Jueves 15 de Enero de 2026, 07:05
El avance de la reforma laboral impulsada por el Poder Ejecutivo Nacional abrió un frente de fuerte preocupación en las provincias por su impacto directo en los recursos coparticipables. Un informe reciente del Instituto Argentino de Análisis Fiscal (Iaraf) cuantificó uno de los efectos más sensibles del proyecto: la reducción de las alícuotas del Impuesto a las Ganancias provocaría una caída significativa en los fondos que reciben las jurisdicciones, y Tucumán se ubica entre las más afectadas del país.

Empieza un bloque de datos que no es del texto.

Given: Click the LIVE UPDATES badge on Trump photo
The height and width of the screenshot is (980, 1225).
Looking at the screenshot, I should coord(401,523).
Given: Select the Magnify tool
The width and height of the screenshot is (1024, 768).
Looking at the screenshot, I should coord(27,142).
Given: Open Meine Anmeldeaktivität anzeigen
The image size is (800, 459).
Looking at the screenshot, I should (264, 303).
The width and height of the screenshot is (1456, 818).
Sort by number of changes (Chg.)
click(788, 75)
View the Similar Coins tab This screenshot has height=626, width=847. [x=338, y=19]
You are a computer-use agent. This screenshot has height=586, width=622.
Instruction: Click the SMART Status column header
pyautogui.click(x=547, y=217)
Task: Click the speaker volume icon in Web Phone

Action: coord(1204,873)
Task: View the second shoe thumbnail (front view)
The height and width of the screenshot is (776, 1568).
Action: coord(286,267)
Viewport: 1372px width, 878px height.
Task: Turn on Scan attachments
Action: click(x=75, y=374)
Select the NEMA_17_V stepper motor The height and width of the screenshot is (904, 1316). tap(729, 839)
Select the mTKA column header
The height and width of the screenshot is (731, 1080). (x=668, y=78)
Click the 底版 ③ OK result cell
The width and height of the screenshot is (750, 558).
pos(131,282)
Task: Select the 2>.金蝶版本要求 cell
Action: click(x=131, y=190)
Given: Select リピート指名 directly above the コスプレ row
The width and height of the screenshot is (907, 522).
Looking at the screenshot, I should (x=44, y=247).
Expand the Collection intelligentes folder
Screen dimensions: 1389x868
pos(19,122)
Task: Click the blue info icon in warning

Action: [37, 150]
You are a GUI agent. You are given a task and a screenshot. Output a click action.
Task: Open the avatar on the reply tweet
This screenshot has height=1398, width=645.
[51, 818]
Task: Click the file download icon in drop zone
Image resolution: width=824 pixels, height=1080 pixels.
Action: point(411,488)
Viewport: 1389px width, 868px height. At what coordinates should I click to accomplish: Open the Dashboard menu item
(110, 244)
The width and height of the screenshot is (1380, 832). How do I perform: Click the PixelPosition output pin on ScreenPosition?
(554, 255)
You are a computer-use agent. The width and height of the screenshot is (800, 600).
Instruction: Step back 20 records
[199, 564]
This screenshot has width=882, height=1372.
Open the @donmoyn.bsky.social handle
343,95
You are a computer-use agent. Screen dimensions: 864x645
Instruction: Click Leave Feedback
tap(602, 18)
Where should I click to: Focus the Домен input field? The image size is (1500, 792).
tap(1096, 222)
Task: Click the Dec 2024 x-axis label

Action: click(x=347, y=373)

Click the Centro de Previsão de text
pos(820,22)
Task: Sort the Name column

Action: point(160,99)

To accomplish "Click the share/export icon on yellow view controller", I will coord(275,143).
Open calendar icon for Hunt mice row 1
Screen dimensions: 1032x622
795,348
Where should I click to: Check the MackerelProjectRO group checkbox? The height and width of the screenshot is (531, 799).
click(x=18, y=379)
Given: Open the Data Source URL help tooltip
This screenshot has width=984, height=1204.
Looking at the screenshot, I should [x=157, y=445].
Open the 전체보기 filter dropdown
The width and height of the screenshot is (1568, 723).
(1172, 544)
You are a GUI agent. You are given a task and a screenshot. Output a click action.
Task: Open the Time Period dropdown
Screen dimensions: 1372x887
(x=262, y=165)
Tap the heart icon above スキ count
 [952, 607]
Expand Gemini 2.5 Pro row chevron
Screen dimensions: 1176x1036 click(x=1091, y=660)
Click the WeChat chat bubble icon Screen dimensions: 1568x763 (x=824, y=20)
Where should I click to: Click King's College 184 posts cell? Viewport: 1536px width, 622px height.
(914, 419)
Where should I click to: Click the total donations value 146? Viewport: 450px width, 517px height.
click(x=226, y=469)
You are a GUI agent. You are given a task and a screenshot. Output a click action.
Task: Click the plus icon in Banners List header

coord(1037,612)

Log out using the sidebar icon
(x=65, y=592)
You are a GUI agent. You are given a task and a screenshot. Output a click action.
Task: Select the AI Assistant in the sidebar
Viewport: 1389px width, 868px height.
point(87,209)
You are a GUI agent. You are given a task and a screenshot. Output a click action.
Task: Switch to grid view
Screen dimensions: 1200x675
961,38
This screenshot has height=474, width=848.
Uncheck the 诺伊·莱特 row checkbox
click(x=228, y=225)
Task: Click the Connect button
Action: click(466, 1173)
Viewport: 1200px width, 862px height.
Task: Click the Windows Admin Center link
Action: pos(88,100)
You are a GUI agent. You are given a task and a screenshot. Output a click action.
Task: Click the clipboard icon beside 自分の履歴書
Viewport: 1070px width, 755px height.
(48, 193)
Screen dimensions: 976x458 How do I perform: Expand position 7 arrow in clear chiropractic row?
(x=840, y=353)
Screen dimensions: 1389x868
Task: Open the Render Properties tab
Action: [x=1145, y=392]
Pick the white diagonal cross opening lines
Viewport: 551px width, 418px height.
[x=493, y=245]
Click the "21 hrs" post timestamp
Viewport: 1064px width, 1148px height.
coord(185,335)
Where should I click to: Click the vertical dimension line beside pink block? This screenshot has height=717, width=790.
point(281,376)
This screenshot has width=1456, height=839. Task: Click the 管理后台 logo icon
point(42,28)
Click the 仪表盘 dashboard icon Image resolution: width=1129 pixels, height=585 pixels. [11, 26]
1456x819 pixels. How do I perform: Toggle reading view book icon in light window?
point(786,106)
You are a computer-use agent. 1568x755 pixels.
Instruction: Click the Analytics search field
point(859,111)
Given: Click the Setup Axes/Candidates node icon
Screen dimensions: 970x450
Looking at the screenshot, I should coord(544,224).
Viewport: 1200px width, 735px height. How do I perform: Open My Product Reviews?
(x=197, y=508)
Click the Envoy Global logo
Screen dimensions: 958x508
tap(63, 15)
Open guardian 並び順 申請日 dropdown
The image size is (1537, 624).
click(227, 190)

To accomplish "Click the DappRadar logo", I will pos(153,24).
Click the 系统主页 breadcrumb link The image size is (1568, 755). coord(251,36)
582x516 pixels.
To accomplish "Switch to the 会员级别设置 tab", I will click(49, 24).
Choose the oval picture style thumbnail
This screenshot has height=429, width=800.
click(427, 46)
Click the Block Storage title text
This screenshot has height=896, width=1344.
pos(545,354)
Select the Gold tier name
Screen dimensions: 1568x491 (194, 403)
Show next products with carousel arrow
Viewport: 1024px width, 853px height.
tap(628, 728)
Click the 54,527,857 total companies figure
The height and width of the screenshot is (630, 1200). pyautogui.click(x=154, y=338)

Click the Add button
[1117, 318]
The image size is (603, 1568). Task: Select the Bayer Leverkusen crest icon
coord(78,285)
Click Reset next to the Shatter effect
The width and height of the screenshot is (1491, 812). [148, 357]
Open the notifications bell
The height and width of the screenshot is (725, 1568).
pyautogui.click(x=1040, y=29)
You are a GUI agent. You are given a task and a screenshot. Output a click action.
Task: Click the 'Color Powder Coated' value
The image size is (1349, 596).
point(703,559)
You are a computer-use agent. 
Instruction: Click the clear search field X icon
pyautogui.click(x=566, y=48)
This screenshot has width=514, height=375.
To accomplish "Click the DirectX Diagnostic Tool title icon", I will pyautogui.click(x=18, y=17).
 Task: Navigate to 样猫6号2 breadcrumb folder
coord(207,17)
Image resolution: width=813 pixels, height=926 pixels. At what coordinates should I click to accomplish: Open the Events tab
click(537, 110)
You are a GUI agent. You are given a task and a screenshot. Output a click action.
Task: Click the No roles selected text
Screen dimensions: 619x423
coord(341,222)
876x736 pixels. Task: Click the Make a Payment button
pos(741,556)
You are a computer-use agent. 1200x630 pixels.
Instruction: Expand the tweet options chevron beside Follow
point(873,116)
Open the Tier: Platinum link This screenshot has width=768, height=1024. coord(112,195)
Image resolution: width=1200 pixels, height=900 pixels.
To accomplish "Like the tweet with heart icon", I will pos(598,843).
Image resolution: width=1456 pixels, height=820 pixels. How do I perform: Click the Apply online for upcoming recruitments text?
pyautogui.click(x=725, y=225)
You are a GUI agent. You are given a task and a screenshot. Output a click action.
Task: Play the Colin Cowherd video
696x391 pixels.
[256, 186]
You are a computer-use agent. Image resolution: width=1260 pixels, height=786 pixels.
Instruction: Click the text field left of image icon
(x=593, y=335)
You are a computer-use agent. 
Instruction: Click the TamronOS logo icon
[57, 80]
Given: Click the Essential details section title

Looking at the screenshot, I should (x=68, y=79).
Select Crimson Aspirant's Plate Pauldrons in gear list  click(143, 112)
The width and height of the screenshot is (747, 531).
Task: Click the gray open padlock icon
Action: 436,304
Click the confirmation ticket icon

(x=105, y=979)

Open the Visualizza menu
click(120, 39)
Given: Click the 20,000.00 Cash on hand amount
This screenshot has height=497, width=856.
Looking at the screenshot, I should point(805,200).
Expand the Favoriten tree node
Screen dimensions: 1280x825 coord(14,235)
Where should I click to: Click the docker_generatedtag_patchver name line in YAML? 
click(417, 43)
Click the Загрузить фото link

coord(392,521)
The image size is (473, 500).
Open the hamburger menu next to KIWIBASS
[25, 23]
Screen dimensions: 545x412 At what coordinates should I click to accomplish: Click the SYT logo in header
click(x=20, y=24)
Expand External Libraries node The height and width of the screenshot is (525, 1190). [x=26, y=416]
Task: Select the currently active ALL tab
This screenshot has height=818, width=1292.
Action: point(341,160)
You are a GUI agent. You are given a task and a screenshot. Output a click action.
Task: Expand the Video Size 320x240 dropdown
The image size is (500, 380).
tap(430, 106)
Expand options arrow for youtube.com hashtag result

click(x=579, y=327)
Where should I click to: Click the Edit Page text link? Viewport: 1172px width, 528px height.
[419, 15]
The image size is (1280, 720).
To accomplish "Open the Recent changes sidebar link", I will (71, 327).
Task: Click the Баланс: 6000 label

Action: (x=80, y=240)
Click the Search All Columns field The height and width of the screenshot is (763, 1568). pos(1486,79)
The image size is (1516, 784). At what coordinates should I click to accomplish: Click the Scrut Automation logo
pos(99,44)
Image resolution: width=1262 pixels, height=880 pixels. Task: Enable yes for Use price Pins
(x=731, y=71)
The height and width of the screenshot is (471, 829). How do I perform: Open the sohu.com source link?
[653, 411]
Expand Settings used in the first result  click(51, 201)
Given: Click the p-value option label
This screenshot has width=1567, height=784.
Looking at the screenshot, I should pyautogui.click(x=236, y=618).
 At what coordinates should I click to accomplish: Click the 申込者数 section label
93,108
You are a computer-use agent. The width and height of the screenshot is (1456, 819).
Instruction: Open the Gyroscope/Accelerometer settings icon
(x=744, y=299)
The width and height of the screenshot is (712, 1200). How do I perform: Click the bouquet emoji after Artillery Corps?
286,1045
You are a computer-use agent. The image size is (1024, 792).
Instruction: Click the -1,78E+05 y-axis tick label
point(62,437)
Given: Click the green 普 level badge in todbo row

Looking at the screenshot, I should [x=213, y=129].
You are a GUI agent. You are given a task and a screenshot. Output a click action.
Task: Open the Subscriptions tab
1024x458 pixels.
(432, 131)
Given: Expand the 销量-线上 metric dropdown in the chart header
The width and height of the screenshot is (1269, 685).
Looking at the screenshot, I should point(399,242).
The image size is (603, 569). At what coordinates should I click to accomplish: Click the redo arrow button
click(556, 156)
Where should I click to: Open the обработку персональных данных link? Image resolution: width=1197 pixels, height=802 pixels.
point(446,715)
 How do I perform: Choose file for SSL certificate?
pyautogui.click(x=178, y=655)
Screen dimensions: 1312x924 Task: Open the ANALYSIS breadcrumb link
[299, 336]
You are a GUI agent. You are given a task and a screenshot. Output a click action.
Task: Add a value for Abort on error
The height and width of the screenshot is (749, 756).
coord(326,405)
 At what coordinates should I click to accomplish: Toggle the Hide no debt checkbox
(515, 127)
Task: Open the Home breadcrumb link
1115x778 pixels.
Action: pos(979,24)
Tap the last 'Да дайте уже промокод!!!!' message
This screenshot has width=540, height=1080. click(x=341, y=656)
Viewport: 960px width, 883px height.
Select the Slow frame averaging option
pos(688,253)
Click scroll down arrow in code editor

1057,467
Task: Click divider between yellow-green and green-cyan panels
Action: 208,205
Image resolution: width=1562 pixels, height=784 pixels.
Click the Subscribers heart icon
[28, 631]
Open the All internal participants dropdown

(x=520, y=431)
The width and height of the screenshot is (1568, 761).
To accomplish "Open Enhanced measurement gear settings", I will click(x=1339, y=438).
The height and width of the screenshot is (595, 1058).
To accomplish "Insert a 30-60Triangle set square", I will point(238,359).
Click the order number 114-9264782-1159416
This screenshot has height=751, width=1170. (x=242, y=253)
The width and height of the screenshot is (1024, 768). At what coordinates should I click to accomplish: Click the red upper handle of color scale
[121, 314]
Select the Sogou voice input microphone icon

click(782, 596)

De acuerdo con las proyecciones del estudio, la provincia enfrentaría una merma estimada de al menos $ 51.682 millones en 2027, el año en el que el efecto fiscal de la medida se manifestaría en su totalidad. Ese escenario obligaría al Gobierno tucumano a reconfigurar su esquema presupuestario para compensar un recorte que impacta de lleno en la financiación de áreas sensibles como salud, educación y seguridad.
El ranking elaborado por el Iaraf coloca a Tucumán en una posición crítica dentro del mapa nacional. Solo Buenos Aires, con una pérdida calculada en $ 238.558 millones, Santa Fe ($ 97.087 millones) y Córdoba ($ 96.459 millones) superan a la provincia en volumen de recursos comprometidos. Más atrás aparecen Chaco y Entre Ríos, completando un cuadro en el que tanto el norte argentino como la región central concentran el mayor peso del ajuste.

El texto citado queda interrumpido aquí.